A total of $150 million has been pumped into the Northern Territory’s economy, thanks to a three-year stimulus program that aimed to encourage commercial property owners to upgrade their buildings.
The Leased Property Stimulus Scheme ended its run with 32 approved projects that generated $76 million in direct private-sector spending, the state’s government reported.
On top of this, an additional $65 to $80 million in indirect economic activity such as job creation was also driven by the program.
Launched in 2019, the scheme invited building owners with existing Northern Territory government leases to do capital works on their commercial properties in return for lease extensions.
Under the program, commercial property owners were required to use local contractors and suppliers when undertaking improvements on their buildings — a measure that was aimed to support small to medium businesses and tradies while stimulating the economy.
Throughout its three-year run, the scheme generated local jobs and supported businesses throughout the territory, with projects under the program spanning across Darwin, Alice Springs, Tennant Creek and Katherine, according to the state government.

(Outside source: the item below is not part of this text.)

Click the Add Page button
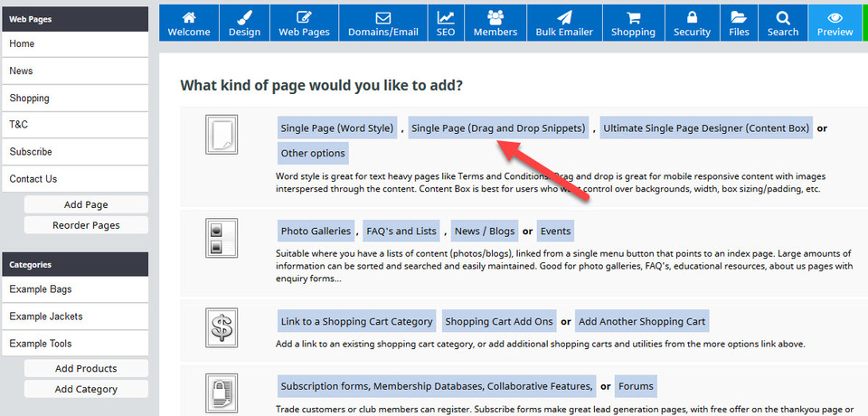 (86, 205)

The scheme was originally designed to run for two years, but the positive and strong response from building owners has led to the government extending the program through to 2022.

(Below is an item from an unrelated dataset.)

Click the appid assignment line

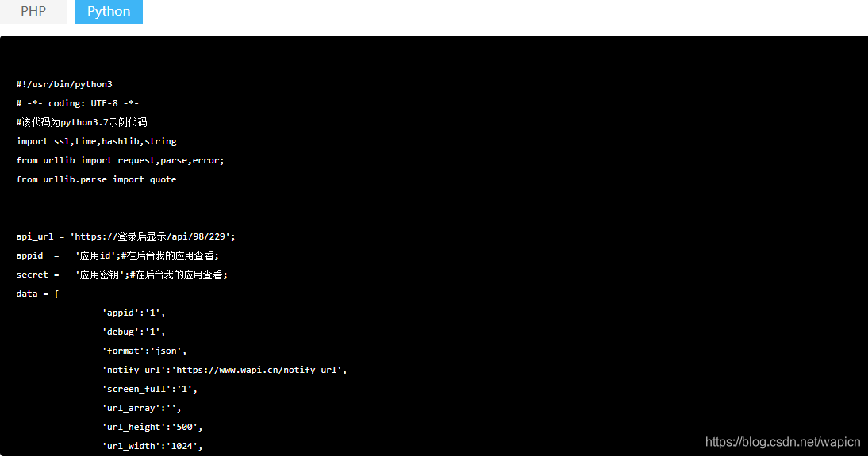[118, 255]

Minister for Corporate and Digital Development Ngaree Ah Kit stated that the program exemplified the ongoing strategic collaboration between the public and the private sector in finding new ways to boost the state’s economy.

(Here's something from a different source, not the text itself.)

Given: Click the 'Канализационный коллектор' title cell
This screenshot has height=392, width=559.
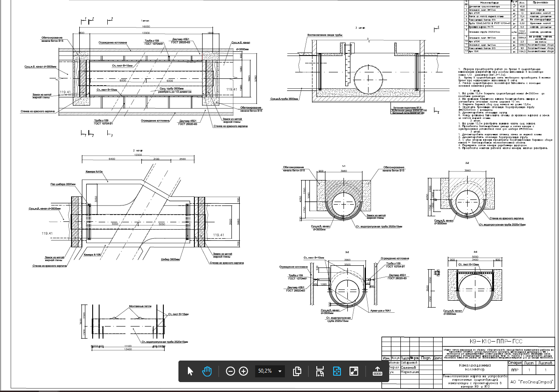Looking at the screenshot, I should (x=475, y=367).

“This is another example of how the territory Labor government has been working with the private sector on innovative ways to keep our economy strong and to support local businesses and local jobs, especially as we negotiate our way out of the economic challenges of the past two years,” she stated.
The official added that the program has helped to bring back life to the city’s infrastructure landscape while helping the government reach its net zero emissions target.
“We’ve seen buildings across the territory, including in regional centres, reinvigorated in ways that have made them more energy-efficient and in many cases changing the look and feel of the buildings by adding public areas with welcoming environments, such as the inclusion of shaded areas with public art or cafes,” she said.
Capital works undertaken under the program include installing new lifts, upgrading bathrooms and kitchens, adding disabled toilets and revitalising public areas with new amenities and structures.
Leased buildings under the scheme were also required to undertake “green” capital works and renovations, including the addition of solar power and the installation of more energy-efficient equipment in commercial buildings.
Ms Ah Kit highlighted that the scheme was beneficial to all involved parties.
“By extending our government leases we’ve also provided a win-win scenario by providing certainty to these building owners who have accepted the challenge to recapitalise their buildings and provide work for our tradies and other local businesses along the way,” she stated.
Manuel Liveris of the Darwin-based GRC Properties concurred with Ms Ah Kit’s statement, lauding the government’s “successful initiative”.
“By simply providing certainty to property owners, the NT government has spurred significant capital investment across the territory resulting in improved amenities to workers and visitors that use our activity centres,” he stated.